In the end, an estimated 87 million families -- almost 40 percent of taxpayers -- will see their tax liability increase. Per the Institute on Taxation and Economic Policy, 19 states would pay more overall in taxes. In 14 states, over 1 million taxpayers will face a tax hike.
Indirect Hikes and Paygo Pain
To make matters worse, millions of Americans will see rising costs indirectly due to provisions in the tax bill unrelated to tax rates:
- The individual mandate penalty repeal alone is expected to increase premiums by 10 percent. This provision would also increase healthcare costs for the 13 million Americans who will lose health coverage as a result of mandate repeal.
- A new Chained-CPI measurement of inflation that would push filers into higher brackets more quickly.
And still worse; the deficit increase of $1.4 trillion has already initiated talks in GOP circles of automatic cuts to critical social programs -- including $25 billion in Medicare cuts in 2018 alone. At first Republican leaders promised their cut bill would not trigger Paygo cuts, but they have recently changed their tune.
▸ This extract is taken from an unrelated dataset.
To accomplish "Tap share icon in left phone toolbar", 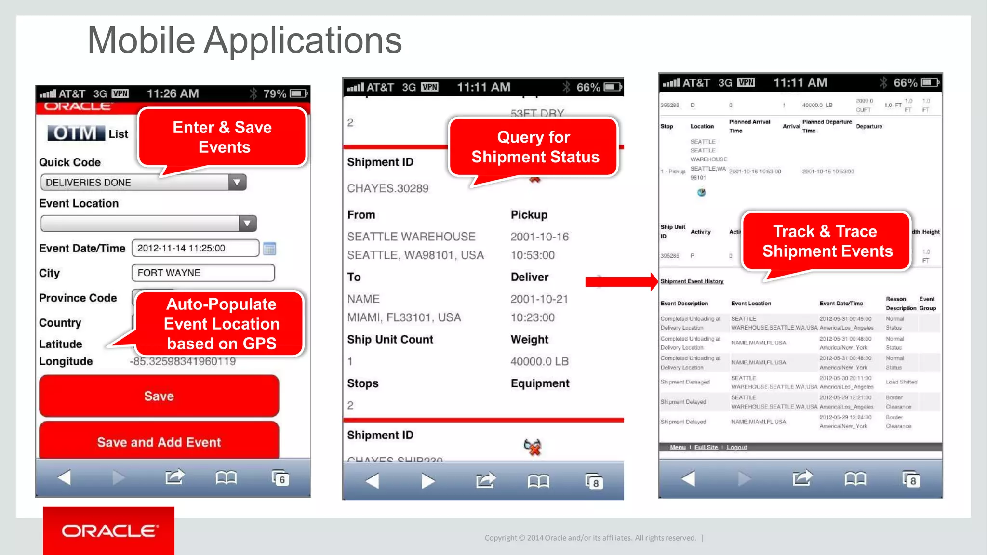I will click(174, 477).
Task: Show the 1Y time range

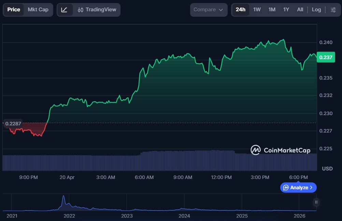Action: click(x=286, y=10)
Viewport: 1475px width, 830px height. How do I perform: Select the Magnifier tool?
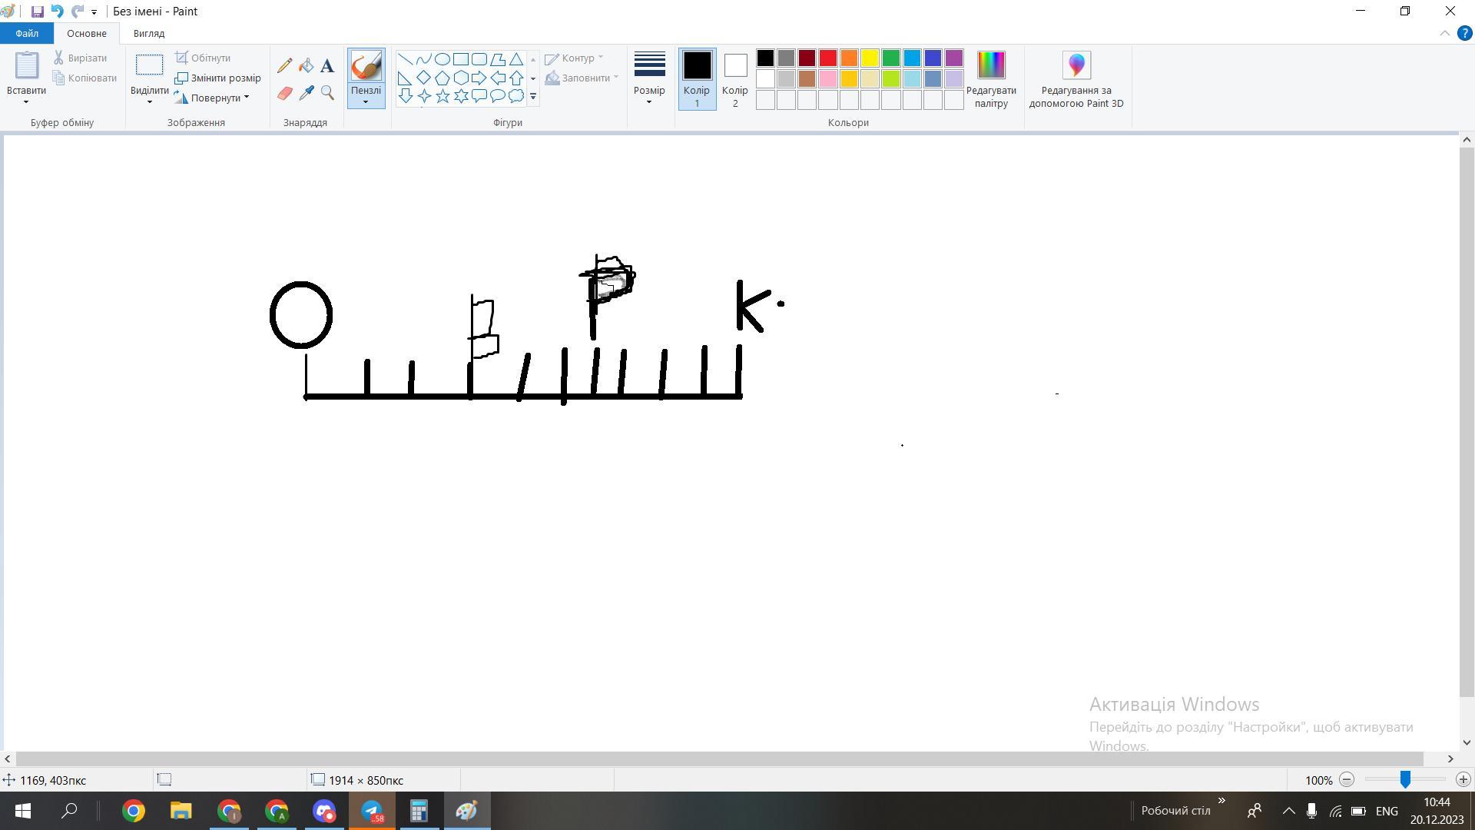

Sen. Rubio, Ways and Means Chairman Kevin Brady, and Speaker Paul Ryan have all linked tax cuts with welfare reform in recent weeks.
Where provisions that help the middle class (the child tax credit, the doubled standard deduction, the rate cuts) are made temporary, provisions that hurt the middle class are made permanent.
Source: Tax Policy Center
Permanence for Corporations
The sunsetting of individual rate cuts and other middle class credits and deductions pave the way for permanent business tax cuts. The long-term winners are corporations were the long-term losers are the bottom 60 percent. Wealthy Republican donors will appreciate the long-term 21 percent corporate rate, while middle and low-income Americans will see a little to no difference in disposable income and maybe substantial cuts to the government programs they count on.
Next Steps
Look for the Conference Committee to conclude its work blending the House and Senate versions of the bill by Friday. The bill will then move to the Senate first for passage most likely on Monday in order to ensure compliance with Byrd Rule budgetary restrictions. The House is scheduled to take up the legislation the day after it passes the Senate. The GOP’s ultimate goal is to have the final bill on President Trump’s desk as early as December 20.